Start of Block

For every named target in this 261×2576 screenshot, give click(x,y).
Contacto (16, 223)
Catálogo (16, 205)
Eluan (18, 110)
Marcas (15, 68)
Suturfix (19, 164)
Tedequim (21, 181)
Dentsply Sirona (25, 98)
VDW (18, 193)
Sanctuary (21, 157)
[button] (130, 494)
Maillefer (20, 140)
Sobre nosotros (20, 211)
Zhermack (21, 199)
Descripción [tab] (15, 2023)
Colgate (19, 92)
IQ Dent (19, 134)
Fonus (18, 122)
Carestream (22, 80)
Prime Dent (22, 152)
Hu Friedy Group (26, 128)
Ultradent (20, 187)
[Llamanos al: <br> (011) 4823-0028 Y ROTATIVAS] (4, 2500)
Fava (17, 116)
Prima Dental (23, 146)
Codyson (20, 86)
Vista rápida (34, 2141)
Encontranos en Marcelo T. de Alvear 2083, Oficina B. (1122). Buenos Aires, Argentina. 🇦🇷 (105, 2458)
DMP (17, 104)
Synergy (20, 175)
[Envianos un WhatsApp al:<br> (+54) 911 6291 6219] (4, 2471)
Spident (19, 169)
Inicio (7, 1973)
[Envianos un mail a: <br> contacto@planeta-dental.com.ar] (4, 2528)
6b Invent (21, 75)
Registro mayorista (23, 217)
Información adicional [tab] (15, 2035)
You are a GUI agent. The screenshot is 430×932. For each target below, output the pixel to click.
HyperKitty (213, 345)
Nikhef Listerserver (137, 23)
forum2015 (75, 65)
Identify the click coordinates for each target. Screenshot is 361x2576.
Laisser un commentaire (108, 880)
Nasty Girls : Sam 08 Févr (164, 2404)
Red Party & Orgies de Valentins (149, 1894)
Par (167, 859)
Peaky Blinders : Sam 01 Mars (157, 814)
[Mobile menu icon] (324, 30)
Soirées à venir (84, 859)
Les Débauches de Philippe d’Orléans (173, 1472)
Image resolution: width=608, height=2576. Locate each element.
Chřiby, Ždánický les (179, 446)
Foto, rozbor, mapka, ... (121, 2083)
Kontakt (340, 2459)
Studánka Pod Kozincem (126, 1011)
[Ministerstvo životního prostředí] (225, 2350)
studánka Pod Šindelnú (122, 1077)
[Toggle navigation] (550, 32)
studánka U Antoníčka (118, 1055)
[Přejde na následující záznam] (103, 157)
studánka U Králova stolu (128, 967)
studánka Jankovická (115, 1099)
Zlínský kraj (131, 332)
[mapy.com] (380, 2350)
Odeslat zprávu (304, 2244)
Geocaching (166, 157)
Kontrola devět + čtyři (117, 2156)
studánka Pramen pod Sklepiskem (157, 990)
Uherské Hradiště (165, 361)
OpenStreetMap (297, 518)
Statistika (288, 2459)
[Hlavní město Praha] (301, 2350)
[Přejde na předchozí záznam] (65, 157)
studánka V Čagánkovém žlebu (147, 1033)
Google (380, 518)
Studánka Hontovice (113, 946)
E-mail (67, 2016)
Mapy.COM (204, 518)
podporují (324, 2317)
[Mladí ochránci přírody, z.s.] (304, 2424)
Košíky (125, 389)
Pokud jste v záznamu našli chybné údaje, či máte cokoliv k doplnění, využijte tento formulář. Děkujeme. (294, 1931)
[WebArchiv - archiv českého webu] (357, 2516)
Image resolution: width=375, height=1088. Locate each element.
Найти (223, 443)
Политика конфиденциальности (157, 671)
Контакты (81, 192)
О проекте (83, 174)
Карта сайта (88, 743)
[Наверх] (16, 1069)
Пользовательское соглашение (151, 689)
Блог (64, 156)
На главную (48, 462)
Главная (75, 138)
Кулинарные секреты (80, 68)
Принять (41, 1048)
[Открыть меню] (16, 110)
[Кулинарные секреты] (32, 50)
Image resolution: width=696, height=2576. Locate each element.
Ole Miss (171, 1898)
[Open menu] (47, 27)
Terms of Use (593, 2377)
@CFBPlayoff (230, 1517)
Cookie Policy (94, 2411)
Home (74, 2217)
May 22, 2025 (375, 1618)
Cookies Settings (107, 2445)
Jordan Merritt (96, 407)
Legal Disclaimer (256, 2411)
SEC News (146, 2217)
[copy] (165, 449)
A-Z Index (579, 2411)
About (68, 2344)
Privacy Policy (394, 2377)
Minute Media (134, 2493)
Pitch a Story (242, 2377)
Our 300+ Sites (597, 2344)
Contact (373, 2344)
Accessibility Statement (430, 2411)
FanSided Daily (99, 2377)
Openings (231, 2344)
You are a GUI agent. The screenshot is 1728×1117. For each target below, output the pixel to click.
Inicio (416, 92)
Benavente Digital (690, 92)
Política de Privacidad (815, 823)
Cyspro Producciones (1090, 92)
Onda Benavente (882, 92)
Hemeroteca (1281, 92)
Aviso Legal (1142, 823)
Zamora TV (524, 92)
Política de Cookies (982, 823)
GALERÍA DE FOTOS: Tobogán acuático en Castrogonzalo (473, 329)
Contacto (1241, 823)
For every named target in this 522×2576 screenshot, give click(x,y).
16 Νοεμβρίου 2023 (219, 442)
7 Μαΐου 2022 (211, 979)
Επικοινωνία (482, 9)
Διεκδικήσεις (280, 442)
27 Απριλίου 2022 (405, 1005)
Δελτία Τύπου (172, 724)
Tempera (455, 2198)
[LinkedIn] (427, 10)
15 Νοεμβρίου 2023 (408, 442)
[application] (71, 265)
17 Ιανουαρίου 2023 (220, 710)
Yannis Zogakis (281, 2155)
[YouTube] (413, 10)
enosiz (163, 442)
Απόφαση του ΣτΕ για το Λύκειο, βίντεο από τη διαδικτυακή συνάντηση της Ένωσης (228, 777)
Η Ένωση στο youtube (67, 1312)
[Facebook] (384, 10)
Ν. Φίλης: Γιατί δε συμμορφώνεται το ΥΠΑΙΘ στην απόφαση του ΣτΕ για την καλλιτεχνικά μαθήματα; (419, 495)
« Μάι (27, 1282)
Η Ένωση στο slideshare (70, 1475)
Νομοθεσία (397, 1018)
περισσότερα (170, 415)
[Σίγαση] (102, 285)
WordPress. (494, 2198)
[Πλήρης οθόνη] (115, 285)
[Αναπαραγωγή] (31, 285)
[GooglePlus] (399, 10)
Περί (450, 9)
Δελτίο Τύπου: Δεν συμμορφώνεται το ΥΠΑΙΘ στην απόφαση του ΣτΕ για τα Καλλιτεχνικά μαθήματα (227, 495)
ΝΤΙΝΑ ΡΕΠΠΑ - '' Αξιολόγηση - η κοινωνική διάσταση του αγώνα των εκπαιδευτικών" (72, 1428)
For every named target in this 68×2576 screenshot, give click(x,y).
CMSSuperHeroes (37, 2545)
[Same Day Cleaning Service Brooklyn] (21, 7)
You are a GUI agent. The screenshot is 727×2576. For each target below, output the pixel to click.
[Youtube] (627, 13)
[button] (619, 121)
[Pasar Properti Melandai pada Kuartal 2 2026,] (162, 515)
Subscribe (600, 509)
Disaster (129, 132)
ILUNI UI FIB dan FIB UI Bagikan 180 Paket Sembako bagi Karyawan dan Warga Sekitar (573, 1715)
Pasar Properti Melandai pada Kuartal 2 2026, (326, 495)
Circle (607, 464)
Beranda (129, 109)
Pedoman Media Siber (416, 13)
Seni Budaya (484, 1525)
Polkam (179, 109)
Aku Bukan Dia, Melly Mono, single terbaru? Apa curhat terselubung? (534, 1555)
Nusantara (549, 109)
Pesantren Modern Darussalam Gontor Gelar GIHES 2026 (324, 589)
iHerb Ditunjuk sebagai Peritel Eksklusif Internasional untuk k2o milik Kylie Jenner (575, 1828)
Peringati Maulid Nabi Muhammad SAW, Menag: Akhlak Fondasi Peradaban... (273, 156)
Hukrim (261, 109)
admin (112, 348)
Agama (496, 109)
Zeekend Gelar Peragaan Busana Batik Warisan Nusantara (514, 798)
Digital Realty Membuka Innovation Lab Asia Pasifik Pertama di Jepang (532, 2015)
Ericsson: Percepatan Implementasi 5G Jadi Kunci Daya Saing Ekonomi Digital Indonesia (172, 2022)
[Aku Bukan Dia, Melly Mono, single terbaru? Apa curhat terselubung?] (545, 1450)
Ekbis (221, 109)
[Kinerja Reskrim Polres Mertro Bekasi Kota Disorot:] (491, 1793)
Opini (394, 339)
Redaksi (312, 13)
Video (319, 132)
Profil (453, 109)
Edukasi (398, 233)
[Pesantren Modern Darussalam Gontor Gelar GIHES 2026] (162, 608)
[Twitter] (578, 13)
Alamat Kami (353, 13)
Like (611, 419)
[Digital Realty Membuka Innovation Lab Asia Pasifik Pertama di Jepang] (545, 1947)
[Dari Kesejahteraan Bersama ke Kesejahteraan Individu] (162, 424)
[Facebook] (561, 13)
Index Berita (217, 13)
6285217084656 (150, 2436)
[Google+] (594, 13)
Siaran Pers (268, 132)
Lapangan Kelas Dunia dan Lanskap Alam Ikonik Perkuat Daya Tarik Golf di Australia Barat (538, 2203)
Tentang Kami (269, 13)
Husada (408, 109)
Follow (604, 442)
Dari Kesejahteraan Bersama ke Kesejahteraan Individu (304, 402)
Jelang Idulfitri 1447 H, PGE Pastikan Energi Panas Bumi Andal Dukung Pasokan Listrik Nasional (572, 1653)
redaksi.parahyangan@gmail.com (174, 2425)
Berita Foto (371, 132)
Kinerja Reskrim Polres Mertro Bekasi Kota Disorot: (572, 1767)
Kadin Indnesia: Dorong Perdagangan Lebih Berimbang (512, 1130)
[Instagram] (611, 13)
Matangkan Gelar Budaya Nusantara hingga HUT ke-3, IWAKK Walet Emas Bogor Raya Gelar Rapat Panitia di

End of Block

▶ Problem to solve
In the data above, retype exactly and only the lines between the one holding "Terms of Use (593, 2377)" and the one holding "[Facebook] (384, 10)", inclusive.

▶ Answer to this problem
Terms of Use (593, 2377)
@CFBPlayoff (230, 1517)
Cookie Policy (94, 2411)
Home (74, 2217)
May 22, 2025 (375, 1618)
Cookies Settings (107, 2445)
Jordan Merritt (96, 407)
Legal Disclaimer (256, 2411)
SEC News (146, 2217)
[copy] (165, 449)
A-Z Index (579, 2411)
About (68, 2344)
Privacy Policy (394, 2377)
Minute Media (134, 2493)
Pitch a Story (242, 2377)
Our 300+ Sites (597, 2344)
Contact (373, 2344)
Accessibility Statement (430, 2411)
FanSided Daily (99, 2377)
Openings (231, 2344)
You are a GUI agent. The screenshot is 1728×1117. For each target below, output the pixel to click.
Inicio (416, 92)
Benavente Digital (690, 92)
Política de Privacidad (815, 823)
Cyspro Producciones (1090, 92)
Onda Benavente (882, 92)
Hemeroteca (1281, 92)
Aviso Legal (1142, 823)
Zamora TV (524, 92)
Política de Cookies (982, 823)
GALERÍA DE FOTOS: Tobogán acuático en Castrogonzalo (473, 329)
Contacto (1241, 823)
For every named target in this 522×2576 screenshot, give click(x,y).
16 Νοεμβρίου 2023 (219, 442)
7 Μαΐου 2022 (211, 979)
Επικοινωνία (482, 9)
Διεκδικήσεις (280, 442)
27 Απριλίου 2022 (405, 1005)
Δελτία Τύπου (172, 724)
Tempera (455, 2198)
[LinkedIn] (427, 10)
15 Νοεμβρίου 2023 (408, 442)
[application] (71, 265)
17 Ιανουαρίου 2023 (220, 710)
Yannis Zogakis (281, 2155)
[YouTube] (413, 10)
enosiz (163, 442)
Απόφαση του ΣτΕ για το Λύκειο, βίντεο από τη διαδικτυακή συνάντηση της Ένωσης (228, 777)
Η Ένωση στο youtube (67, 1312)
[Facebook] (384, 10)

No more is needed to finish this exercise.